Skip to content
Docs/Annotation Types

Video Annotation

Annotate temporal segments, classify frames, mark keyframes, and track objects in videos.

Video Annotation

Potato provides comprehensive video annotation capabilities including temporal segmentation, frame classification, keyframe marking, and object tracking.

Annotation Modes

ModeDescriptionUse Case
segmentMark temporal rangesScene detection, speaker turns
frameClassify individual framesFrame-level labeling
keyframeMark important momentsHighlight detection
trackingTrack objects across framesObject tracking
combinedAll modes in one interfaceComplex annotation tasks

Basic Configuration

yaml
annotation_schemes:
  - name: "video_segments"
    description: "Mark segments where the speaker changes"
    annotation_type: "video_annotation"
    labels:
      - name: "Speaker A"
        color: "#FF6B6B"
      - name: "Speaker B"
        color: "#4ECDC4"

Configuration Options

FieldTypeDefaultDescription
namestringRequiredUnique identifier for the annotation
descriptionstringRequiredInstructions shown to annotators
annotation_typestringRequiredMust be "video_annotation"
labelslistRequiredAvailable annotation labels
modestring"segment"Annotation mode
min_segmentsinteger0Minimum required annotations
max_segmentsintegernullMaximum allowed annotations
timeline_heightinteger70Timeline height in pixels
overview_heightinteger40Overview bar height in pixels
zoom_enabledbooleantrueEnable timeline zoom
playback_rate_controlbooleantrueShow playback speed selector
frame_steppingbooleantrueEnable frame-by-frame navigation
show_timecodebooleantrueDisplay frame number and time
video_fpsinteger30Video frame rate for calculations

Label Configuration

Labels can be simple strings or detailed objects with colors and keyboard shortcuts:

yaml
labels:
  - name: "intro"
    color: "#4ECDC4"
    key_value: "1"
  - name: "content"
    color: "#3B82F6"
    key_value: "2"
  - name: "outro"
    color: "#8B5CF6"
    key_value: "3"

Examples by Mode

Segment Mode (Default)

Mark temporal ranges with start and end times:

yaml
annotation_schemes:
  - name: "scene_detection"
    description: "Mark each scene in the video"
    annotation_type: "video_annotation"
    mode: "segment"
    labels:
      - name: "indoor"
        color: "#3B82F6"
        key_value: "1"
      - name: "outdoor"
        color: "#22C55E"
        key_value: "2"
      - name: "transition"
        color: "#F59E0B"
        key_value: "3"
    zoom_enabled: true
    playback_rate_control: true

Frame Mode

Classify individual frames:

yaml
annotation_schemes:
  - name: "frame_quality"
    description: "Classify each frame's quality"
    annotation_type: "video_annotation"
    mode: "frame"
    labels:
      - name: "good"

━━━

### Task requirements
According to the video annotation page, what is the default timeline height in pixels?

[Data items]

━━━

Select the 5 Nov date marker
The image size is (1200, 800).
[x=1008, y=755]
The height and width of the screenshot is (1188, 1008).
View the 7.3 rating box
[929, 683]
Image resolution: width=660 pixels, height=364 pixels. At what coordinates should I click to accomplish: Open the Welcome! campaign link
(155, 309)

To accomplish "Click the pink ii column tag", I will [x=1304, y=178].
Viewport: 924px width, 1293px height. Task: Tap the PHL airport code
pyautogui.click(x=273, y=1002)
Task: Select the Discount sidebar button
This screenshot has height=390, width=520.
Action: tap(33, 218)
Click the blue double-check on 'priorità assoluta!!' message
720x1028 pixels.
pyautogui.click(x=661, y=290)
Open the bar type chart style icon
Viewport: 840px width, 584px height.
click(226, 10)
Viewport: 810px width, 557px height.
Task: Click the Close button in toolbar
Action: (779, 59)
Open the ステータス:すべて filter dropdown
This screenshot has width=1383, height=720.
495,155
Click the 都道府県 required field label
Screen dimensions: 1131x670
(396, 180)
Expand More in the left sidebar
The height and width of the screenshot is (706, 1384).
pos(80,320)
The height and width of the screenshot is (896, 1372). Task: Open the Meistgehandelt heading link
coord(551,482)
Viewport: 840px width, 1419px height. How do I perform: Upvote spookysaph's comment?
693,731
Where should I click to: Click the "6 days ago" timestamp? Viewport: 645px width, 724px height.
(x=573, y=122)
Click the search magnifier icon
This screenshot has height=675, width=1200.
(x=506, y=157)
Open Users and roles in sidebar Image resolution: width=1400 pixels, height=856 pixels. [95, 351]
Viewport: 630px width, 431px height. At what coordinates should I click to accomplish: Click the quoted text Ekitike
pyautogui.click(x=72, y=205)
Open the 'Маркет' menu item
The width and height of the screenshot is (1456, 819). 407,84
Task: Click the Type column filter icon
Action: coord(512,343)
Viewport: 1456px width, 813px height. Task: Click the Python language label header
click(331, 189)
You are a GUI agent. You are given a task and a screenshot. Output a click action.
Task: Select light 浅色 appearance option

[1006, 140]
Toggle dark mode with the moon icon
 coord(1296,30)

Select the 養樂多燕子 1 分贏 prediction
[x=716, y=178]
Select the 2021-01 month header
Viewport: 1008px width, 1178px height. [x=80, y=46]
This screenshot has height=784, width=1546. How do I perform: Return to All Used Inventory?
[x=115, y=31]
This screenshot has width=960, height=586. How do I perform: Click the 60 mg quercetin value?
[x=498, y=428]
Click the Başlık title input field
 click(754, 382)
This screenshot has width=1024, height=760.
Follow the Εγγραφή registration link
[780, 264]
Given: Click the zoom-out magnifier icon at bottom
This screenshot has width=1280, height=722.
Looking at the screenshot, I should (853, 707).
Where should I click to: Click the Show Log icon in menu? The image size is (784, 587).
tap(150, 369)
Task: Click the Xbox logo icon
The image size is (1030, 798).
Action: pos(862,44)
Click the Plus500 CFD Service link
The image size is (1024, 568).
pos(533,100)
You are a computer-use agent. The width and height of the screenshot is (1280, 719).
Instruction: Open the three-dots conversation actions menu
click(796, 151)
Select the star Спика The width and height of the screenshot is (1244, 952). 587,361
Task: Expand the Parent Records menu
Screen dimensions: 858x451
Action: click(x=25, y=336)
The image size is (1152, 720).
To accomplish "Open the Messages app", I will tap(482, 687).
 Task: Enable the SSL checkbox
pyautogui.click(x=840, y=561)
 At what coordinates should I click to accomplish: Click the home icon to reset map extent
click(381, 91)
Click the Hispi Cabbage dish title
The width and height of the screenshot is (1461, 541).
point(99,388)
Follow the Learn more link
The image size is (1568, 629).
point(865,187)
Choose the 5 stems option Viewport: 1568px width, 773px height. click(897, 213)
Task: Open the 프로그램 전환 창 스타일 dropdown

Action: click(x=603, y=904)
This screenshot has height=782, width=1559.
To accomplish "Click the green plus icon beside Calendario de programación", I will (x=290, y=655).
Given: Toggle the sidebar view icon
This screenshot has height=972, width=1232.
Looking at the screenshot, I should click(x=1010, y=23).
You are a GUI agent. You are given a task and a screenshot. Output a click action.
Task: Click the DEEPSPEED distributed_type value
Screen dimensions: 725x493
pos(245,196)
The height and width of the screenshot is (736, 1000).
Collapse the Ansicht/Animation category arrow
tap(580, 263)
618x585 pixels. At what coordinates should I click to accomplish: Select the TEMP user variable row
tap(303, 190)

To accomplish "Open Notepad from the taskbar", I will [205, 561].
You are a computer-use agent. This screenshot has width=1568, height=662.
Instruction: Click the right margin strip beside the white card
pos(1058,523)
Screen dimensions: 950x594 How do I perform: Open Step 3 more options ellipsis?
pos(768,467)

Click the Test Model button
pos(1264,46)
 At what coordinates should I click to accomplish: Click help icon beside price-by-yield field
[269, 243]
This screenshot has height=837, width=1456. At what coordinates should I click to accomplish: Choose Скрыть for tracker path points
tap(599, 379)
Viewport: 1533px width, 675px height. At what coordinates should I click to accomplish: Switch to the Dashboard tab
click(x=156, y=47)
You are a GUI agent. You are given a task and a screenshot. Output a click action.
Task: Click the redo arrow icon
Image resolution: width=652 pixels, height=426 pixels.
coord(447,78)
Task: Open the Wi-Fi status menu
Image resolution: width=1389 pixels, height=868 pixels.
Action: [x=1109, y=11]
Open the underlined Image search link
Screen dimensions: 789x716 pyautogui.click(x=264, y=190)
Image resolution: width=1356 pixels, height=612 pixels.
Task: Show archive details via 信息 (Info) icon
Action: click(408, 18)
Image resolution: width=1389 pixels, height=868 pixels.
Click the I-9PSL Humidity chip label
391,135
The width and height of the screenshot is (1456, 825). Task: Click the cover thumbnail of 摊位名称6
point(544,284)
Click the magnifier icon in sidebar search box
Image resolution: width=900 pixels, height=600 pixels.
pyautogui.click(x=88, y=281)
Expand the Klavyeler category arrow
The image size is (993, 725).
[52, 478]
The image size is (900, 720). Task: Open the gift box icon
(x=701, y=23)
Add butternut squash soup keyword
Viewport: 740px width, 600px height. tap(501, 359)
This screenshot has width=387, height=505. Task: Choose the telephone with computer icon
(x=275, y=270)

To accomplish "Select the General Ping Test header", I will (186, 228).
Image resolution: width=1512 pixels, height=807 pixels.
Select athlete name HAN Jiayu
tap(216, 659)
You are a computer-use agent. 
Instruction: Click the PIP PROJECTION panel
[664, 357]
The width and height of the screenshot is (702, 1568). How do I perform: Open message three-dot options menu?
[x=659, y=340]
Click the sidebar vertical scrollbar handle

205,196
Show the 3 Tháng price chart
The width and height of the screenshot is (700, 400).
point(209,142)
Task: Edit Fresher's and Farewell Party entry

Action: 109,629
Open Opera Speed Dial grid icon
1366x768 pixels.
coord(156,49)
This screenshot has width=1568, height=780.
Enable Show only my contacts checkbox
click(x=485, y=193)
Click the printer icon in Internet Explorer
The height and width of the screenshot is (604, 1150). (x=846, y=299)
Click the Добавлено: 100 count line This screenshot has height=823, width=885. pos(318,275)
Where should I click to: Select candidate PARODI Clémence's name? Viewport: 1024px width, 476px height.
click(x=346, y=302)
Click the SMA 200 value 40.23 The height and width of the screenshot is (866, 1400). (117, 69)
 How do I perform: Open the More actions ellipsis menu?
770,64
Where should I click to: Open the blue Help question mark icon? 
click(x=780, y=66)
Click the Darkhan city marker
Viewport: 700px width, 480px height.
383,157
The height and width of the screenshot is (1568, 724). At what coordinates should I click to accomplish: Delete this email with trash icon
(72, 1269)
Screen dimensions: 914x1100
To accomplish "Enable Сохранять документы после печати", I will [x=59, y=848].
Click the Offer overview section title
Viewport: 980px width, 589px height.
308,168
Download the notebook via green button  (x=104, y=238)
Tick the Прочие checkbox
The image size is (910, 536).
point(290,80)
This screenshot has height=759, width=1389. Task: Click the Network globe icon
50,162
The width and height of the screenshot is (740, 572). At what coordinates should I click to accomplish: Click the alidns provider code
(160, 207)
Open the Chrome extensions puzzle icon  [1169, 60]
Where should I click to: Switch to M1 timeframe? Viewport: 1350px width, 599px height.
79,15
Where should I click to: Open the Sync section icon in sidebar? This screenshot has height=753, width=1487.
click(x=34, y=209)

━━━

### Response for this exercise
70 pixels.